In a nutshell: Since its airing, the nature documentary Blue Planet II has been credited with reducing plastic use amongst viewers. This paper presents and experimental evaluation of the series with findings indicating that plastic preference may not have been significantly impacted.
We conducted a randomised control trial experiment where volunteers were randomly allocated into one of two groups. One group was shown Blue Planet II (our treatment condition) and the other watched The Blue Planet (our control condition). The Blue Planet is a marine themed documentary and was chosen as our control as it doesn’t discuss conservation practices. Questionnaires were completed before and after watching the assigned documentaries, measuring participants’ understanding of and attitudes towards marine conservation issues guided by the Theory of Planned Behaviour model.

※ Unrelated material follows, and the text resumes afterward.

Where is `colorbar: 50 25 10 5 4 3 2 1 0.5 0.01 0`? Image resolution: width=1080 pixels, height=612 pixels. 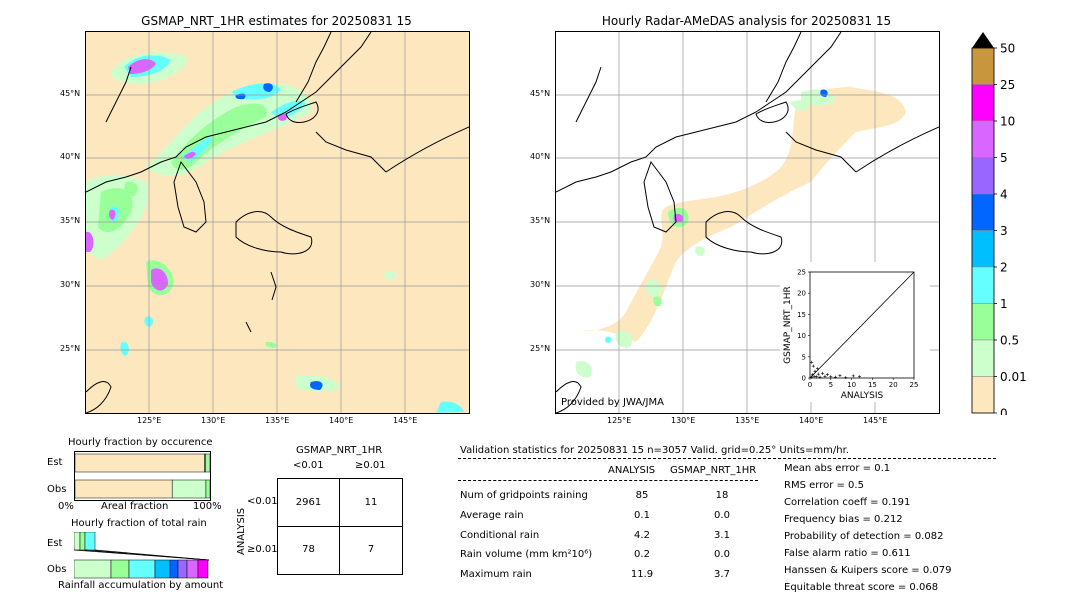 colorbar: 50 25 10 5 4 3 2 1 0.5 0.01 0 is located at coordinates (1000, 222).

In order to measure individual’s plastic use, participants were offered a snack before and after the showings. These snacks were presented in both plastic and paper packaging and the researchers noted whether participants opted for the plastic packaged snacks. Results showed that watching Blue Planet II increased participants’ knowledge of environmental issues but, in contradiction to the popular media hypothesis, did not reduce the likelihood of choosing plastic. This conclusion is supported by previous behavioural studies that have found information alone is not sufficient to change behaviour.
In recent years nature documentaries have shifted their narrative towards a focus on conservation themes. But as this study demonstrates this may not be enough to change the behaviours of viewers. To demonstrate the effectiveness of media highlighting conservation issues this study presents a method that can be applied to future evaluations.